Thursday, December 15, 2011

*Everyday Chatter

Sad news--Anthony Amato of the Amato Opera House has died. [EVG]

Thinking about Frank O'Hara. [PRD]

The Village's Casa Oliveira liquor store gets a fresh-painted neon sign. [NYN]

Tasting the chicken wings at the renovated Waverly diner. [MAD]

Trying out breakfast at the Waverly diner. [FIR]

2 comments:

James Campbell Taylor said...

The interior of the renovated Waverly Diner looks very different but how refreshing to see a restaurant close and reopen without losing its purpose or clientele. I hope they've also retained the signed photographs of deceased actors and long-since forgotten celebrities.

Bakerina said...

So I followed the "Stop Sugar & Plumm" link. Wow, that enterprise is *vile*. It screams "vanity project." The first location -- in a shopping mall in Paramus -- only opened in October 2011. And now S&P is not only moving into that block on Amsterdam Av., but they're also moving into that bigass complex in downtown Brooklyn, along with another prefab restaurant they own.

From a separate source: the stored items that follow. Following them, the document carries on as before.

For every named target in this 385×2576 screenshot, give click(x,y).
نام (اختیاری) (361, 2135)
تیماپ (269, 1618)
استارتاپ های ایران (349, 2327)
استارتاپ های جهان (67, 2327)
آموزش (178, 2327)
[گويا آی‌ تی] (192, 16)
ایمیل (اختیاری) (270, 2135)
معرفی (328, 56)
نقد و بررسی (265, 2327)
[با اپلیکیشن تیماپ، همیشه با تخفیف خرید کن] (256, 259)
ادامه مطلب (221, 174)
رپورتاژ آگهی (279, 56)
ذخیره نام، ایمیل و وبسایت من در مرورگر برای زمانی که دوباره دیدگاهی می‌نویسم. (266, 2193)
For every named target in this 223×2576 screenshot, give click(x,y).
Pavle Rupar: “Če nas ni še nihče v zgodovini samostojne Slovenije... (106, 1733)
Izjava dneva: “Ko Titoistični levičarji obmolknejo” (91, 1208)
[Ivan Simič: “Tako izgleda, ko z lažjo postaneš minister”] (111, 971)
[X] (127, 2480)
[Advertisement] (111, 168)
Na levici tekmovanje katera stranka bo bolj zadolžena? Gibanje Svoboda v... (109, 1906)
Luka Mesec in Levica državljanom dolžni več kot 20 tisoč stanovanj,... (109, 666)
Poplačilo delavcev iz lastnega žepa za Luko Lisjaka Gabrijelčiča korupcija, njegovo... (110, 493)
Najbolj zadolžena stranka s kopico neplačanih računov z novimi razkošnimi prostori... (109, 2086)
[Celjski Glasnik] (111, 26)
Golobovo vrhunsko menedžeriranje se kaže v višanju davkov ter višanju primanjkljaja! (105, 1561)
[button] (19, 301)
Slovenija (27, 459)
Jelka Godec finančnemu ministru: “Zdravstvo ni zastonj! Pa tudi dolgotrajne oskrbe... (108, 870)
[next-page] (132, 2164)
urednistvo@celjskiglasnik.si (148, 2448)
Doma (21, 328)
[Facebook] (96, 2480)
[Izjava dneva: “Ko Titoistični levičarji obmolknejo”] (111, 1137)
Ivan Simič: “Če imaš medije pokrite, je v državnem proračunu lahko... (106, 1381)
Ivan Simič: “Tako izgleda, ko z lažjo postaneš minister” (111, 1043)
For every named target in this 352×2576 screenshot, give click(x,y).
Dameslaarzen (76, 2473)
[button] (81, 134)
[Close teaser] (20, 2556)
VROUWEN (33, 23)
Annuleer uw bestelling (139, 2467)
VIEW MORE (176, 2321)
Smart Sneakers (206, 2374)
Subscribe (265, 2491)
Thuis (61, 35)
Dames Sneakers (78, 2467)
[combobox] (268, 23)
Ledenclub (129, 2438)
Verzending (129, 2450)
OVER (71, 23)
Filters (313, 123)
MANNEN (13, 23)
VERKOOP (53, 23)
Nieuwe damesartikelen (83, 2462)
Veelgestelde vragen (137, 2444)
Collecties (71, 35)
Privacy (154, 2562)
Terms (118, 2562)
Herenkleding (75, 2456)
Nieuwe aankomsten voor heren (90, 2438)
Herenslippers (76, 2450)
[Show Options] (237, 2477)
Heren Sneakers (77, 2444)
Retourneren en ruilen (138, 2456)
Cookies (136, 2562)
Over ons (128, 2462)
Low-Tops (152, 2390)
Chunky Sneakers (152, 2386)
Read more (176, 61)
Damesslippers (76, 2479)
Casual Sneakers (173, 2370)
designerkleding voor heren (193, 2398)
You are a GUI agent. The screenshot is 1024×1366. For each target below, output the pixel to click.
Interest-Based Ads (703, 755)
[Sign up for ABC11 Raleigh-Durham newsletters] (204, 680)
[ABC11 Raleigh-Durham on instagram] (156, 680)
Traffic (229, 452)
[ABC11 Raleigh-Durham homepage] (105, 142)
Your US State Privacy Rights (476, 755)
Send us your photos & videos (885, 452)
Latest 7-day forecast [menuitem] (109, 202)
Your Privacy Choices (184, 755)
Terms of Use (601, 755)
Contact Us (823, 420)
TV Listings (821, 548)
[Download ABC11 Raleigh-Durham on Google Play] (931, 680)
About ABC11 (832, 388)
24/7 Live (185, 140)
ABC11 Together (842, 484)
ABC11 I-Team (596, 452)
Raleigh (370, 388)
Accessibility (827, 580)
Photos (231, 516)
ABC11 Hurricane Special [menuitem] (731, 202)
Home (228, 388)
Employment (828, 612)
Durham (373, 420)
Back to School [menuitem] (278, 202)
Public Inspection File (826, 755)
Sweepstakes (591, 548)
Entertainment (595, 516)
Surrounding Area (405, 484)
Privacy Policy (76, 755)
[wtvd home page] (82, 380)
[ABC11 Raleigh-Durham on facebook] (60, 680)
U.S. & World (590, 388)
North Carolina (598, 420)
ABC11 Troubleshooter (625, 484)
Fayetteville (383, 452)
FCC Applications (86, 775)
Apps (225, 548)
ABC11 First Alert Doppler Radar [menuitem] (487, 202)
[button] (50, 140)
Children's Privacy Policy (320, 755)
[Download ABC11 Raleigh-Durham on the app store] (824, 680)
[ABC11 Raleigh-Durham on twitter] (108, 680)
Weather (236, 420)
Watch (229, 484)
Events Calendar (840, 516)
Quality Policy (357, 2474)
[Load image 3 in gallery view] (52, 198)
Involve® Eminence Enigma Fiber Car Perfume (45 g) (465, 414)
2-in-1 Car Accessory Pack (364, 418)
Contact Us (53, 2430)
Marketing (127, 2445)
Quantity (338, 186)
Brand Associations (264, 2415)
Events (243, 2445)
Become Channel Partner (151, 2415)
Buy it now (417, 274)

From there, I went to both S&P's website and to the blog that's attached to it. Good lord, talk about a whole lot of nothing. The blog posts, in particular, are just content-free, nothing but a lot of "OMG chocolate! OMG macarons! OMG waffles aren't just for breakfast anymore! Look, we're serving them with fried chicken!" And I say this as someone who loves an old-school candy store, any candy store, from Teuscher to Mondel's to Economy Candy. What S&P has created is something that looks like a candy store, a creperie, a restaurant, a fine French patisserie, but has no soul. For all the "OMG candy!," I see nothing here that says "We're here because we love everything about this food: making it, experimenting with it, sharing it with our community, listening to feedback from our community." The CEO admits as much: She may talk about loving the food she ate in Paris, but her motivation for opening the store was that she wanted a certain kind of retail experience, and dammit, she's gonna have it *her* way. Of course, pointing out that once upon a time, the City had glorious French pastry shops like Bonte and Colette, and those same shops would be unable to open in 2012 NYC, is an exercise in futility. And teeth-gnashing.

Yet, the thing that makes me angriest about all this? David Schatsky, the creator of Stop S&P, has been getting nasty mail from people who are patting S&P on the back for coming in and cleaning up an "eyesore" block (Amsterdam between 78th and 79th). The only reason that that block was an eyesore was because the building owner took a calculated risk that some big retailer would want to rent the whole block, so as his current tenants' leases came due, he just refused to renew them.

This is why the locksmith and the shoe repair and the sweet 24-hour restaurant left. It wasn't the economy that killed them. Their landlord emptied out that whole block, and then waited over a year for someone to come in and sign a lease. And now S&P has signed that lease, and is being treated like the savior of the block. I ask you. At least the Landmarks Preservation Commission pushed back. It's not enough, of course, but it made me feel a little less despondent.

(It's been 3 1/2 years since I left New York for California, and yet shenanigans like this still burn me up. As does Pinnacle Realty's transformation of Long Island City...but that's another rant for another time.